__Excerpt from a dataset__
----------------------------------------

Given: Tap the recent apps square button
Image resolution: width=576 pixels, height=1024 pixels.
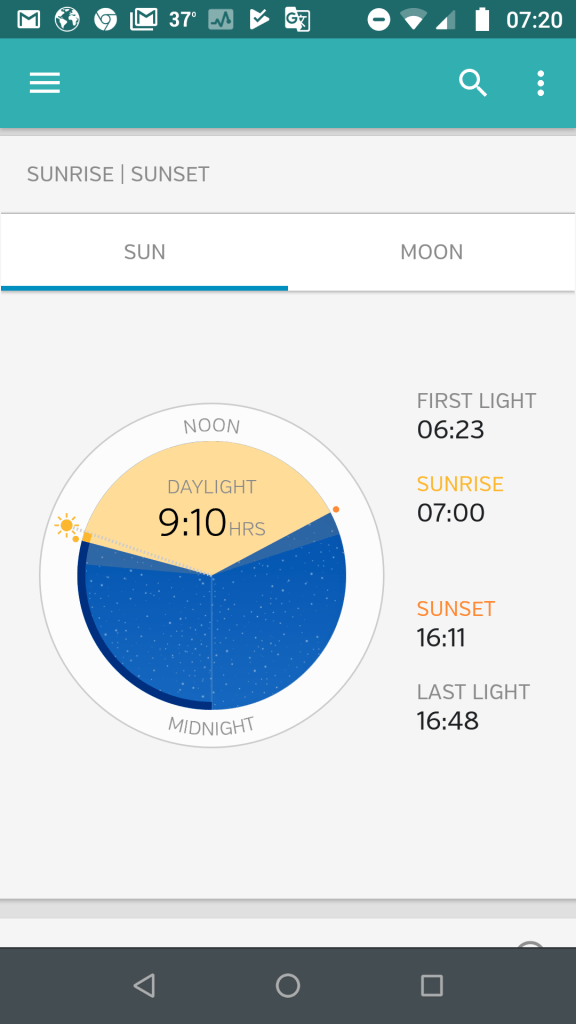Looking at the screenshot, I should click(432, 985).
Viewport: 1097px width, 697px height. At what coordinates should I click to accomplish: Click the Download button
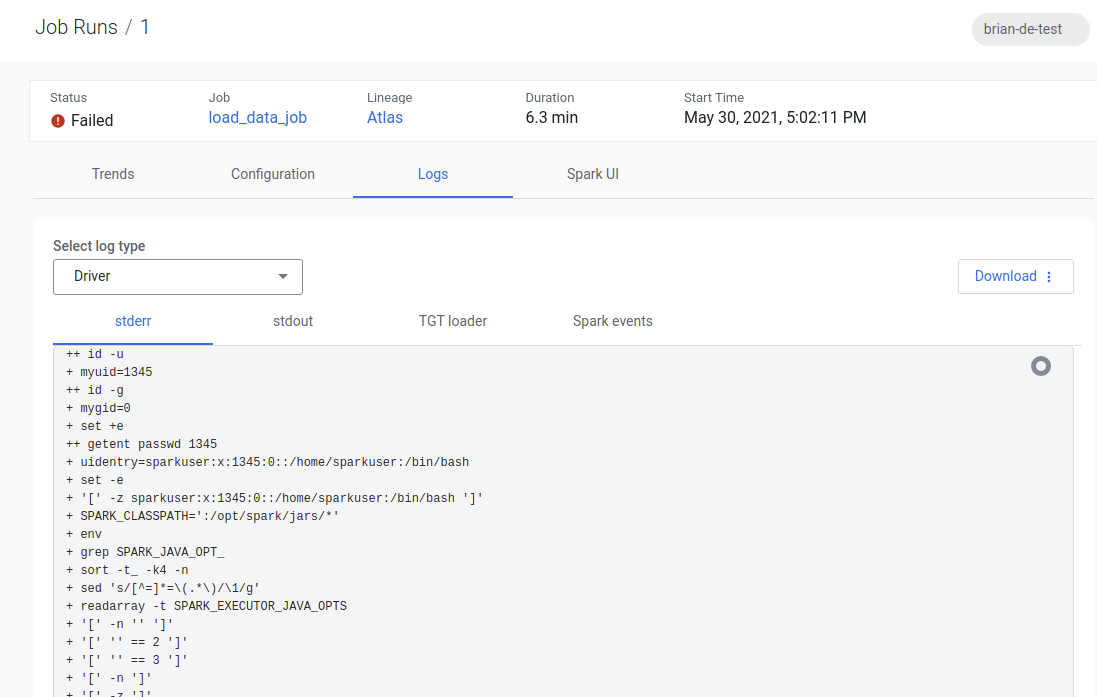[x=1005, y=277]
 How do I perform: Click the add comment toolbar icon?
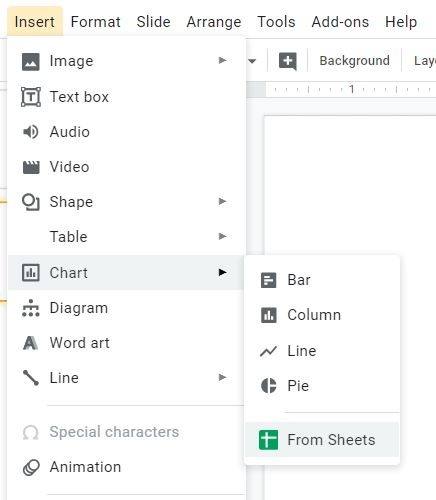point(288,61)
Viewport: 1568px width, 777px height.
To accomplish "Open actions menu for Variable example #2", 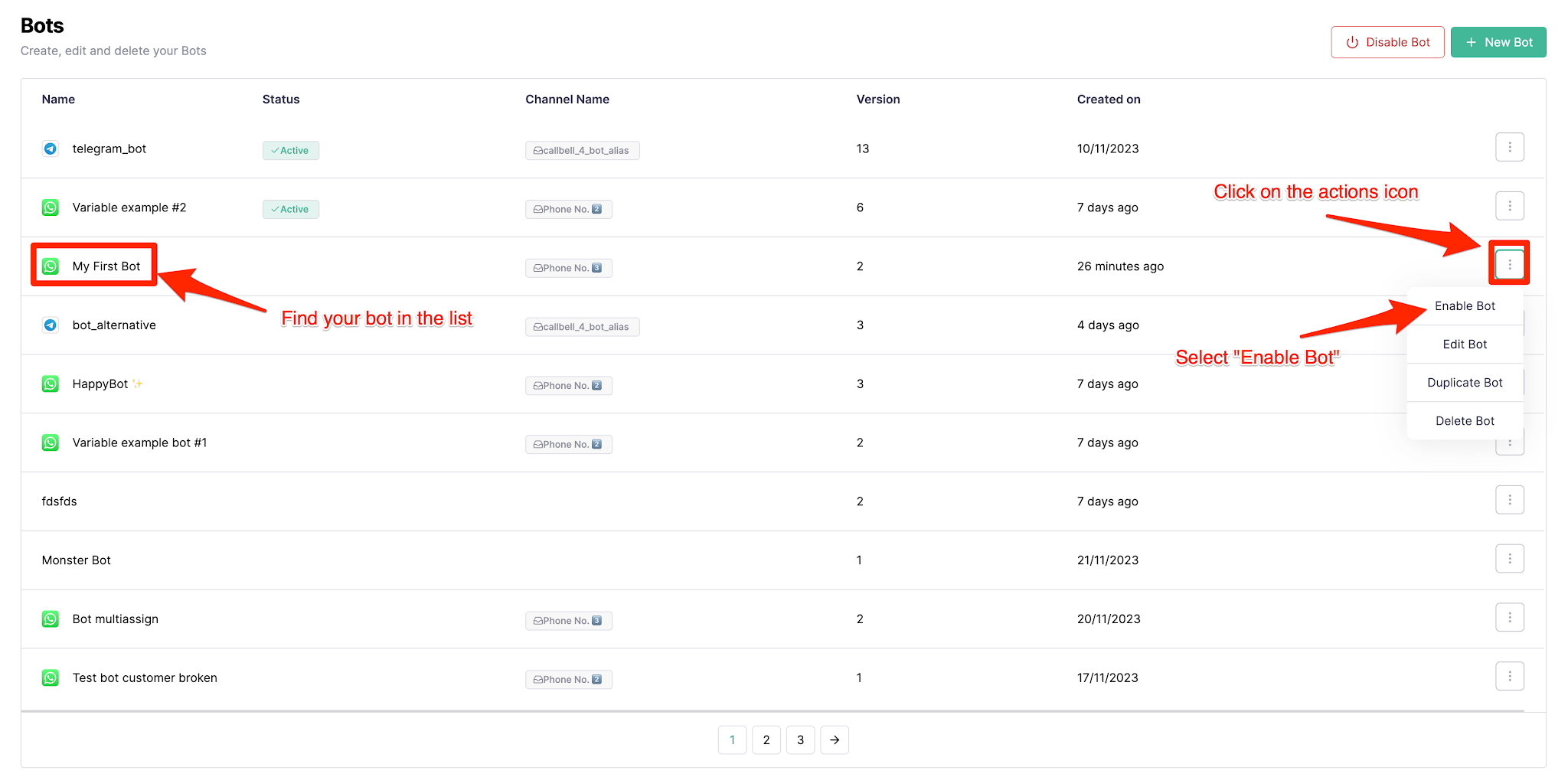I will 1509,206.
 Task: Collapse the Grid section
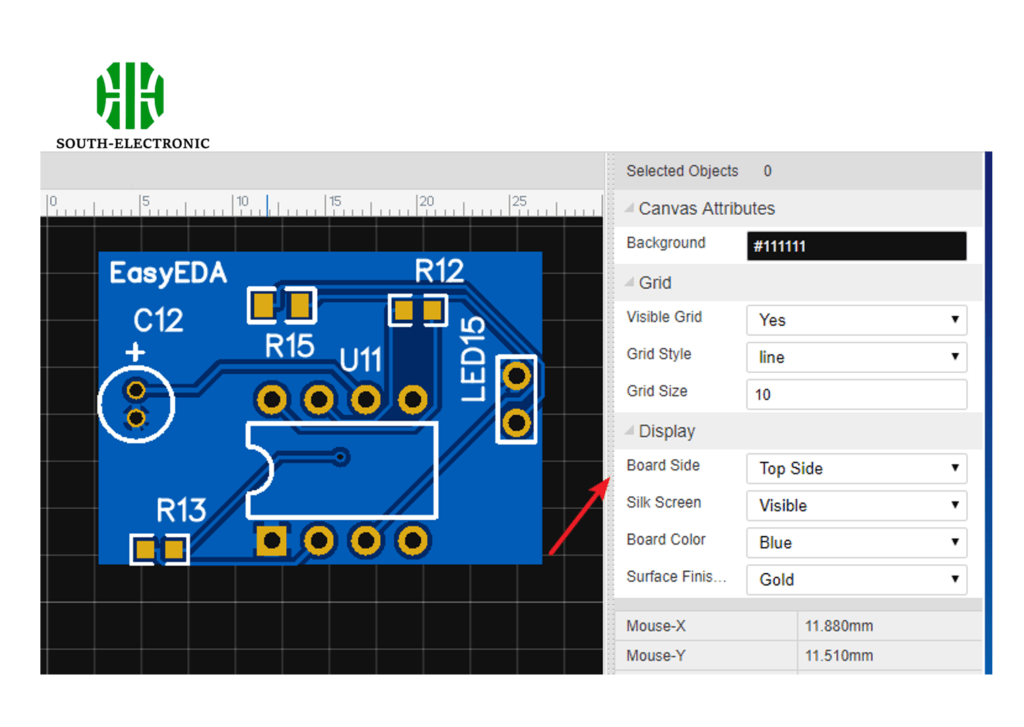click(630, 283)
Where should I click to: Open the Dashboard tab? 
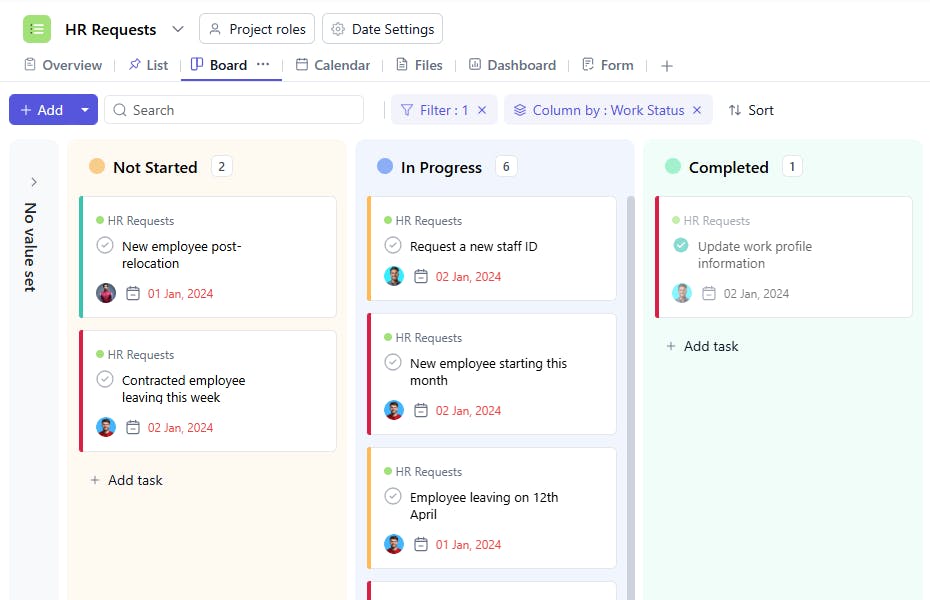coord(512,65)
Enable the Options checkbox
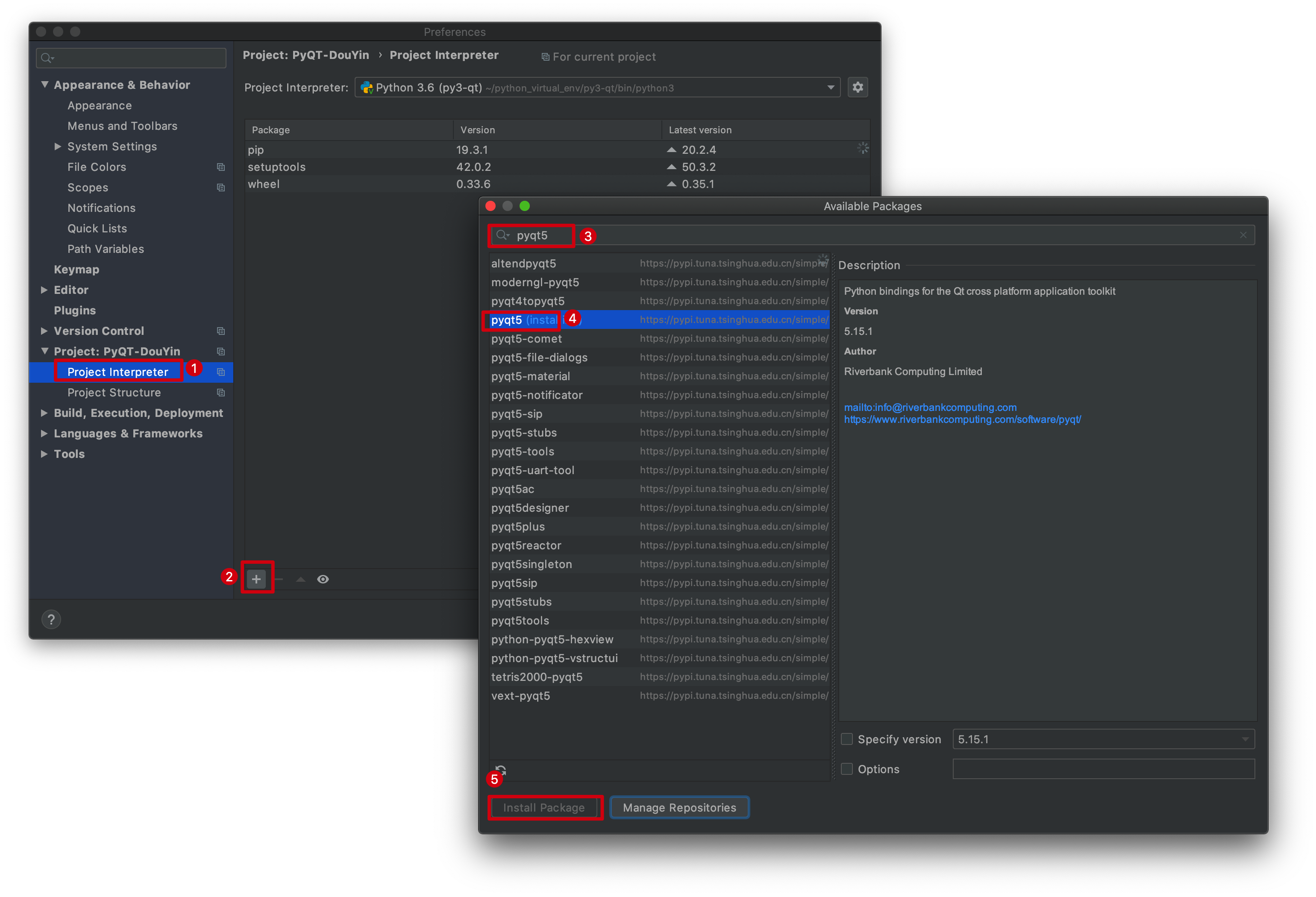 coord(847,768)
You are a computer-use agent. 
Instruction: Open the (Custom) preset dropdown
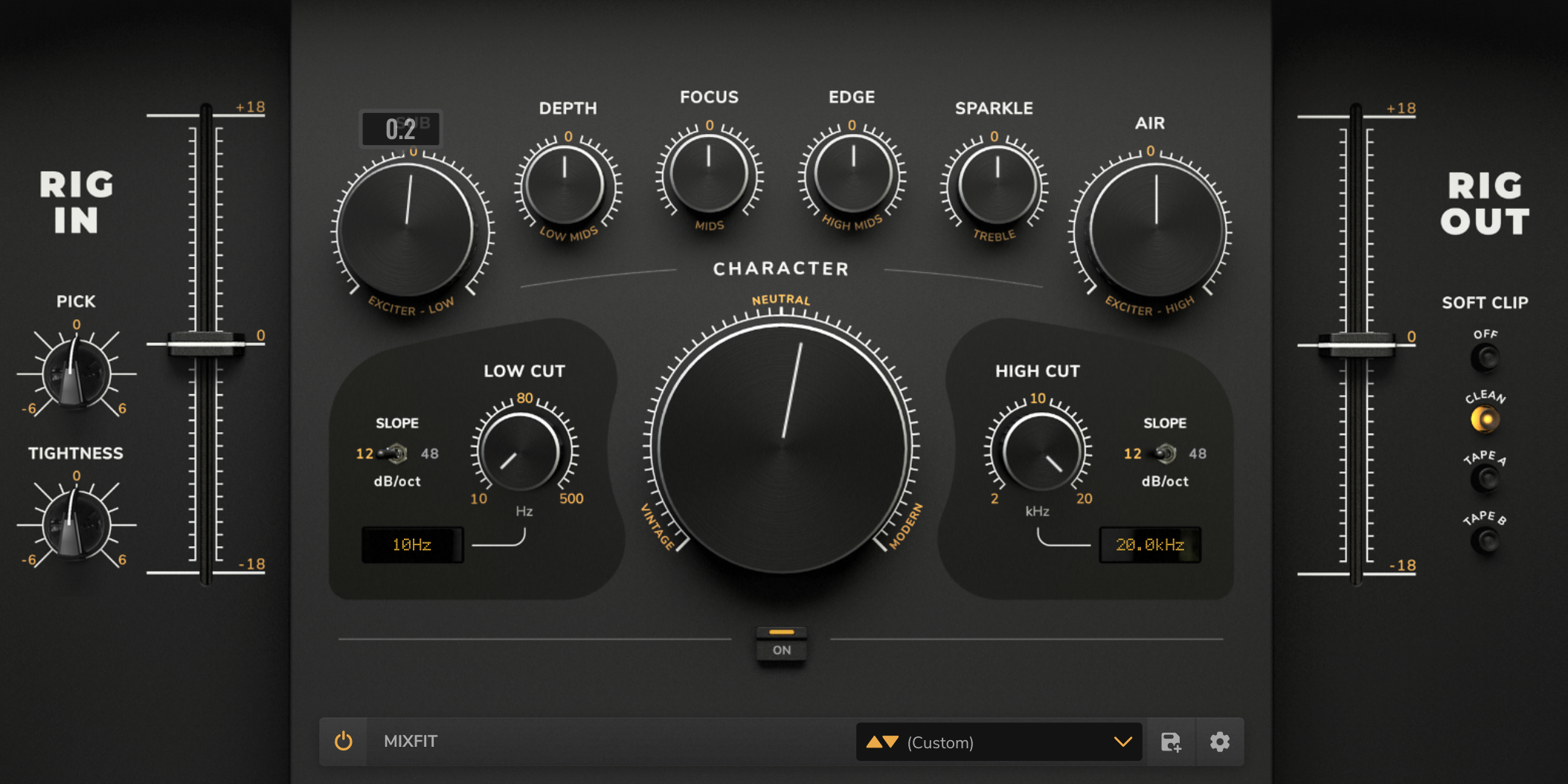(999, 742)
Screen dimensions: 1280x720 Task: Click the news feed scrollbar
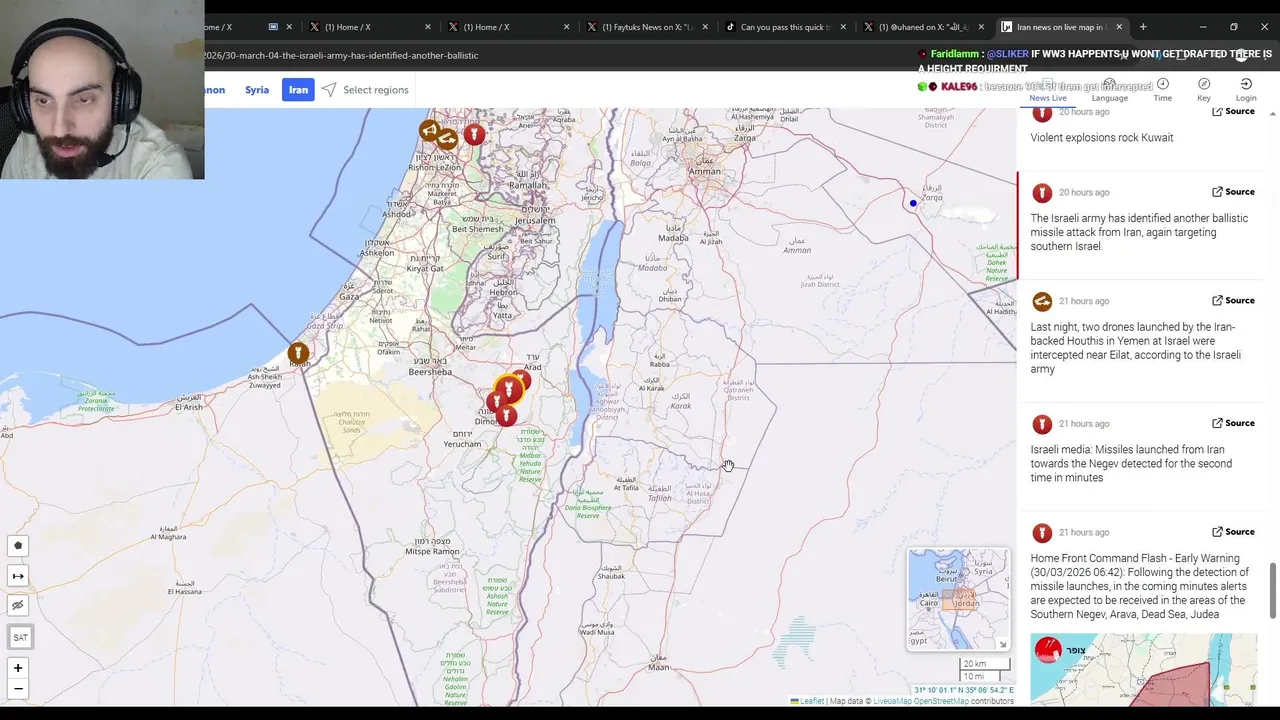pyautogui.click(x=1273, y=590)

----------------------------------------

Can you rewrite the entries from the line with "Task: Collapse the Grid section" through the end of the entries, requests included, offsetting every coordinate in the answers by adding 7? Leave the pictures out.

 Task: Collapse the Grid section
click(637, 290)
Where should I click to: Open the Dashboard tab? 
coord(519,72)
Enable the Options checkbox
 coord(854,775)
You are a computer-use agent. 
Instruction: Open the (Custom) preset dropdown
(1006, 749)
Screen dimensions: 1280x720 Task: Click the news feed scrollbar
pyautogui.click(x=1280, y=597)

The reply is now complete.